I thought I’d show something interesting:
strict: false
is barely better than just instructing the AI about JSON, which you can do more verbosely;
- a non-strict schema for
response_format
is placed for the AI understanding the same way, a mere injection of what was provided;
- the way schemas are placed makes us think that OpenAI has private or future use of multiple response output types for their own model usage.
So: I replicate, trick, and expand on the system message placement of a schema. Then see how it performs by the AI’s understanding and any proprietary training done on following schemas.
import json; from openai import Client; client = Client()
system_message = """You are a helpful assistant.

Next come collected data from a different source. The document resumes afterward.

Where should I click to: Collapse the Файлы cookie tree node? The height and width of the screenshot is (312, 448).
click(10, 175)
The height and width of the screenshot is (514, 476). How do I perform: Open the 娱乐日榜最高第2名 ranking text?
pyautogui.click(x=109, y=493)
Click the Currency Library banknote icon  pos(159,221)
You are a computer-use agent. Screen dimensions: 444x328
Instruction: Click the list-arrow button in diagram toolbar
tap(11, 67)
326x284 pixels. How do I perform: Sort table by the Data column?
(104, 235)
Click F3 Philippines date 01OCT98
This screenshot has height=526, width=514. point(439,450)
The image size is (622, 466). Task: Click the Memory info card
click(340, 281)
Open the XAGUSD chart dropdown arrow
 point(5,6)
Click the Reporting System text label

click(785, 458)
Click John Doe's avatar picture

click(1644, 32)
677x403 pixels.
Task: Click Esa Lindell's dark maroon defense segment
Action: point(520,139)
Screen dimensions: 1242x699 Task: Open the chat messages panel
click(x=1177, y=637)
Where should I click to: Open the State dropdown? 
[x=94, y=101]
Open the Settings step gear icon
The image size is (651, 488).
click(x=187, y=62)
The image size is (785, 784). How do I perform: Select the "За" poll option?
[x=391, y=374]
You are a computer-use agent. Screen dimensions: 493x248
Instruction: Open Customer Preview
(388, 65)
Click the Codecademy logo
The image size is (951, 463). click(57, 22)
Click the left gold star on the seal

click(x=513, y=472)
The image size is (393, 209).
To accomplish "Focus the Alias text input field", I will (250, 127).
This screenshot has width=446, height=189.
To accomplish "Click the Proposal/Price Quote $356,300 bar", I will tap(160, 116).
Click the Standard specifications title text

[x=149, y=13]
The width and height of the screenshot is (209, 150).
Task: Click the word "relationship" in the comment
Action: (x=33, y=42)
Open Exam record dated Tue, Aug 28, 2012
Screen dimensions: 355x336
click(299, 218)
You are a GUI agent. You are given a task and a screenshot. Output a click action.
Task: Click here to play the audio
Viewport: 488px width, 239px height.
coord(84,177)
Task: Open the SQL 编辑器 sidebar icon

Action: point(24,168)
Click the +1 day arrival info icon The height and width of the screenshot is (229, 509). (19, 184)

Prefer indexed JSON object output responses.
# Responses
## multi_item_response
{
"type": "object",
"title": "Multi-item Responses"
"description": "JSON responses with multiple indexed items for any lists as output",
"patternProperties": {
"^[0-9]+$": {
"type": "string"
}
},
"additionalProperties": false
}
## single_item_response
{
"type": "object",
"title": "Single-item text responses"
"description": "Produce a single-item or direct response to user",
"properties": {
"item": {
"type": "string",
"description": "The content of the response item."
}
},
"required": [
"item"
],
"additionalProperties": false
}"""
response = client.chat.completions.create(
model="gpt-4o",
messages=[
{"role": "system", "content": system_message},
{"role": "user", "content": "List four good xmas presents for mom."}
],
response_format={"type": "json_object"}
)
content = response.choices[0].message.content
try:
print(json.dumps(json.loads(content), indent=2))
except:
print(f"The response failed JSON-parsing. Response:\n{content}")
In my system message, you see how the schemas are just plonked there with no guidance. That’s the way they are injected, but they are also minified.
Response:
{
"1": "A personalized piece of jewelry, like a necklace with her initials or birthstones.",
"2": "A spa day gift certificate for some relaxation and pampering.",
"3": "A high-quality scented candle or a set of aromatherapy oils.",
"4": "A custom photo album or framed family photo to cherish memories."
}
What have I done? I’ve not only placed optional schemas right into the system message instead of convoluted and nested anyOf constructions, but I also gave the AI an open-ended schema with unsupported keyword patternProperties
and no keys.
“JSON mode” is used so the AI doesn’t try to wrap in markdown or other non-json output.
That output is formatted by JSON library that would fail if not valid.
Thus, achievement unlocked.
The only difference is that with json_object
to activate enforced structured output, the AI for some reason must output the name of the second level heading, even though you have no options and the “strict” AI cannot deviate from this. This heading is the “json_schema”->“name” that is not actually the response schema followed. 10 token schema name = 10 wasted input and output tokens when emitting to the internal response recipient of the API backend. This output behavior is not trained or demonstrated in simulation.